■ Provided data:
#####
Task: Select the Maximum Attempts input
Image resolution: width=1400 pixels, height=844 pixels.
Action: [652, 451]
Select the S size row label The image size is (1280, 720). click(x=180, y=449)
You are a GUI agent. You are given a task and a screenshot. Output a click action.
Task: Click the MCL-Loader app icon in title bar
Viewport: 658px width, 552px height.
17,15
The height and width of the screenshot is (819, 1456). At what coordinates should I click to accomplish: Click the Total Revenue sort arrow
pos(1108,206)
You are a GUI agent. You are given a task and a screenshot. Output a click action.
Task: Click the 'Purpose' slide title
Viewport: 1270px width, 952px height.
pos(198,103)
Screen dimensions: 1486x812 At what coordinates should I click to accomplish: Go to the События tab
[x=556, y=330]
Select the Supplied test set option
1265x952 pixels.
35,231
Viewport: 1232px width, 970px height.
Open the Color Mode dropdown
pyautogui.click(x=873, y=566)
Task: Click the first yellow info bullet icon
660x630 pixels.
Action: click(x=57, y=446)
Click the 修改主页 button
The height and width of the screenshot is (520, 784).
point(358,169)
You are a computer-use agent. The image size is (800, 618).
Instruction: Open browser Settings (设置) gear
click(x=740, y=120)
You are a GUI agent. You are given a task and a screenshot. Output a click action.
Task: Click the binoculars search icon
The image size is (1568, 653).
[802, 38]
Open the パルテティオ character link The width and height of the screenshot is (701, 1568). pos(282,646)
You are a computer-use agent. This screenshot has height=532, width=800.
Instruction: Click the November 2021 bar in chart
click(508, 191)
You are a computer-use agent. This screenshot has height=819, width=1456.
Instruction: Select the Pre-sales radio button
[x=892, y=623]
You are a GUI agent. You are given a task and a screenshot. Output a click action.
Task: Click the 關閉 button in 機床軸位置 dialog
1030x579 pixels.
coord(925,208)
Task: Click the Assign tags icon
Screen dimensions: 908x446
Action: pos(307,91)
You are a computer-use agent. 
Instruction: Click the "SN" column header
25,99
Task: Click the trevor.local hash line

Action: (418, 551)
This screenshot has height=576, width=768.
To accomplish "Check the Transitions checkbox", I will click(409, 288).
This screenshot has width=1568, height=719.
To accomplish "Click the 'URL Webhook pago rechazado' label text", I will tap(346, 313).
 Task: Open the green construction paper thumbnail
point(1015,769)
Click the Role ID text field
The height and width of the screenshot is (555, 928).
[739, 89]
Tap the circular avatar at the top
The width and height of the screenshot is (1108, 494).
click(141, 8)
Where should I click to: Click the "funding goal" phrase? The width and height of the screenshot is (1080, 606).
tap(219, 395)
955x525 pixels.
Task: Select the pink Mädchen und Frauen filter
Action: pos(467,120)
#####
■ Written instruction:
Format every line of the records above as a JSON list of strings, one string per line, omitting blank lines.

■ Solution to the problem:
[
  "Task: Select the Maximum Attempts input",
  "Image resolution: width=1400 pixels, height=844 pixels.",
  "Action: [652, 451]",
  "Select the S size row label The image size is (1280, 720). click(x=180, y=449)",
  "You are a GUI agent. You are given a task and a screenshot. Output a click action.",
  "Task: Click the MCL-Loader app icon in title bar",
  "Viewport: 658px width, 552px height.",
  "17,15",
  "The height and width of the screenshot is (819, 1456). At what coordinates should I click to accomplish: Click the Total Revenue sort arrow",
  "pos(1108,206)",
  "You are a GUI agent. You are given a task and a screenshot. Output a click action.",
  "Task: Click the 'Purpose' slide title",
  "Viewport: 1270px width, 952px height.",
  "pos(198,103)",
  "Screen dimensions: 1486x812 At what coordinates should I click to accomplish: Go to the События tab",
  "[x=556, y=330]",
  "Select the Supplied test set option",
  "1265x952 pixels.",
  "35,231",
  "Viewport: 1232px width, 970px height.",
  "Open the Color Mode dropdown",
  "pyautogui.click(x=873, y=566)",
  "Task: Click the first yellow info bullet icon",
  "660x630 pixels.",
  "Action: click(x=57, y=446)",
  "Click the 修改主页 button",
  "The height and width of the screenshot is (520, 784).",
  "point(358,169)",
  "You are a computer-use agent. The image size is (800, 618).",
  "Instruction: Open browser Settings (设置) gear",
  "click(x=740, y=120)",
  "You are a GUI agent. You are given a task and a screenshot. Output a click action.",
  "Task: Click the binoculars search icon",
  "The image size is (1568, 653).",
  "[802, 38]",
  "Open the パルテティオ character link The width and height of the screenshot is (701, 1568). pos(282,646)",
  "You are a computer-use agent. This screenshot has height=532, width=800.",
  "Instruction: Click the November 2021 bar in chart",
  "click(508, 191)",
  "You are a computer-use agent. This screenshot has height=819, width=1456.",
  "Instruction: Select the Pre-sales radio button",
  "[x=892, y=623]",
  "You are a GUI agent. You are given a task and a screenshot. Output a click action.",
  "Task: Click the 關閉 button in 機床軸位置 dialog",
  "1030x579 pixels.",
  "coord(925,208)",
  "Task: Click the Assign tags icon",
  "Screen dimensions: 908x446",
  "Action: pos(307,91)",
  "You are a computer-use agent. ",
  "Instruction: Click the \"SN\" column header",
  "25,99",
  "Task: Click the trevor.local hash line",
  "Action: (418, 551)",
  "This screenshot has height=576, width=768.",
  "To accomplish \"Check the Transitions checkbox\", I will click(409, 288).",
  "This screenshot has width=1568, height=719.",
  "To accomplish \"Click the 'URL Webhook pago rechazado' label text\", I will tap(346, 313).",
  " Task: Open the green construction paper thumbnail",
  "point(1015,769)",
  "Click the Role ID text field",
  "The height and width of the screenshot is (555, 928).",
  "[739, 89]",
  "Tap the circular avatar at the top",
  "The width and height of the screenshot is (1108, 494).",
  "click(141, 8)",
  "Where should I click to: Click the \"funding goal\" phrase? The width and height of the screenshot is (1080, 606).",
  "tap(219, 395)",
  "955x525 pixels.",
  "Task: Select the pink Mädchen und Frauen filter",
  "Action: pos(467,120)"
]